Yet God meets us in every situation, hears the cry which our bleeding hearts fling to him, and bears with us when, in bitterness, we question his restraint, deny his love, and doubt his existence. Granted a willing and responsive heart in us, he can so turn tragedy to triumph, and loss to gain, that men have even believed that he sent the pain and devised the disaster, so marvelously does he bring good out of evil. Think how closely joy and pain are interwoven in the fabric of our human lives. Our achievements in love measure our capacity for pain. Before I knew my friend or cared for him, his doings were of no account to me. He could pass me in the street with a frozen stare, I did not mind. He did not sympathize with me in my trouble, and I did not miss his sympathy. When success came to me, he sent no congratulations, but it did not make me grave. We were outside each other’s circle and we had no sense of lack. But when I learned to love my friend, I armed him with the power to wound me deeply. I put a weapon in his hand and exposed my heart to its bare point. The more I loved, the more he could wound. If he ignores me now, I am hurt. If he denies his sympathy, I miss it. If he lapses into sin, I share the shame. Love has made me vulnerable, it has exposed me to pain, because pain and love are inextricably interwoven in the only kind of life we know.
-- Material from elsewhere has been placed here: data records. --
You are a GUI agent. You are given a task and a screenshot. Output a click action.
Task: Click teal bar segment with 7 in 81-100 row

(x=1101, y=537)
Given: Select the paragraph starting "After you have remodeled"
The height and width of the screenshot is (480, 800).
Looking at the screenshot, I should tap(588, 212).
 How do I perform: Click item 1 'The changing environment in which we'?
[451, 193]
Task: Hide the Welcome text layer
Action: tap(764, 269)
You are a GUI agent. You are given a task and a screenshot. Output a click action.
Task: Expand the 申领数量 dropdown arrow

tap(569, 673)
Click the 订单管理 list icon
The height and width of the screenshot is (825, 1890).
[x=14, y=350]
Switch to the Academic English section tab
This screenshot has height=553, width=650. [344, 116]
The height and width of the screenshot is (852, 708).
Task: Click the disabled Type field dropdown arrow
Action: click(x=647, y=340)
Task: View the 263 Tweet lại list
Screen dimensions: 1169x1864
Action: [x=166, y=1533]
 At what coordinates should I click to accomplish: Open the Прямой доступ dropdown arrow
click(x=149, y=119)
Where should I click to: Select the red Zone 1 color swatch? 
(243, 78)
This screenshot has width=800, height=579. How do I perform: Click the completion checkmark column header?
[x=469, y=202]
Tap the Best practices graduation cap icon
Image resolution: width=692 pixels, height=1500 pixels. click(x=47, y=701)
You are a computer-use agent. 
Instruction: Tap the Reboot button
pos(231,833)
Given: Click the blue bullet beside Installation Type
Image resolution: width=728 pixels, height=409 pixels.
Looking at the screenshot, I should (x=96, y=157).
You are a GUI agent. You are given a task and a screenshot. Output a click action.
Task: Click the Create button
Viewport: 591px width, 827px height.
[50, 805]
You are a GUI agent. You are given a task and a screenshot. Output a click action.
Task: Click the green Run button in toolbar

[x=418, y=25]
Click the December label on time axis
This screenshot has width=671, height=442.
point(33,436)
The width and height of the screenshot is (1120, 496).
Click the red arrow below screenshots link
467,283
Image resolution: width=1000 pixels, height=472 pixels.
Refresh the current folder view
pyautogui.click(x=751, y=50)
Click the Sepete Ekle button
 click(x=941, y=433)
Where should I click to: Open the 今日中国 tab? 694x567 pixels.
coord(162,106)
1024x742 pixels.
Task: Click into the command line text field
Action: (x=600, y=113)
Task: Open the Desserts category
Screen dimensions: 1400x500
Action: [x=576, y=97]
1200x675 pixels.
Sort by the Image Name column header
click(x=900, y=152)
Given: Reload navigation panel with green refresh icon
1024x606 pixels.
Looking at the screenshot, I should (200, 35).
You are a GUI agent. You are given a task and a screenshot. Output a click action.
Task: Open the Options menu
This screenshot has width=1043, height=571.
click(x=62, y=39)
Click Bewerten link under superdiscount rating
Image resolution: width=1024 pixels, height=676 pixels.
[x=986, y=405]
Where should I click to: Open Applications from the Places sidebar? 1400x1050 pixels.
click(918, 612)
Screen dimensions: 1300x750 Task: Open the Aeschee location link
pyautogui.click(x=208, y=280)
If sin had never spoiled this fair earth … if men had always done the perfect will of God … if our poor race had responded at every stage to the leading of the loving Father, . . . anything might have happened then. Perhaps there would have been no need of sympathy in such a world. Perhaps character would have grown without discipline. Perhaps love would never have been linked with pain. Perhaps . . . and perhaps! But in this world, the only world we know, love and pain are interwoven. Mysteriously they belong together. They are united at the very portals of life. There is nothing nobler and sweeter on this planet than mother love, but it is strangely compounded, and half its quality comes from this that a mother goes down to the gates of death for her child. Joy impregnates: pain brings forth: love is born.

None can deny that the trouble-tossed and pain-racked people have often pioneered the way to a better world: John G. Paton, toiling for Christ be- side the lonely grave of his wife and child in Tanna; Josephine Butler, bereft of her darling girl ; Bishop Chavasse, the saint with a hump-back. Nor is the truth well expressed if we say that they served well in spite of their woe. They served well because of it. They carried it to God, and God turned it into triumph. Many a life has been saved by the loss of the Titanic. The track of west-bound steamers across the Atlantic was shifted further south, away from the dangerous ice-fields. The obsolete Board of Trade requirements, with regard to emergency boat accommodation, were stringently revised. Several improvements in life-saving appliances were immediately made, and wireless, which was still in the immaturity of its use, received the impetus which only tragedy can impart.

We see the gains in individual lives as well. Commenting on the sorrows that beset Dr. R. W. Dale, Robertson Nicoll says, “In him was fulfilled the great word, that the men of sorrows are the men of influence in every walk of life.” Carlyle comments on the sufferings of Dante in these words: “If all had gone well with him, Florence would have had another Lord Mayor and the world would have lost the Divina Commedia.” Of our friends, as well as of our Saviour, we might say, “Fruitful let thy sorrows be.” And not only of our friends, but of ourselves.

What, then, shall we say of guidance? If character is God’s aim and not our swift enjoyment of some low way of life, should it surprise us that he does not intervene when sin or stupidity, folly or ignorance (our own or another’s), brings us to the flinty pathway? Shall we question his love because he persists in treating us as persons and not puppets, and will not rob us of our freedom to save us from our woes? From many of these griefs and pains he could and would have saved us if we had been more sensitive to his leading, and responsive to his call; and it is the whole plea of this book that such guidance is possible, if we will but fulfill the conditions.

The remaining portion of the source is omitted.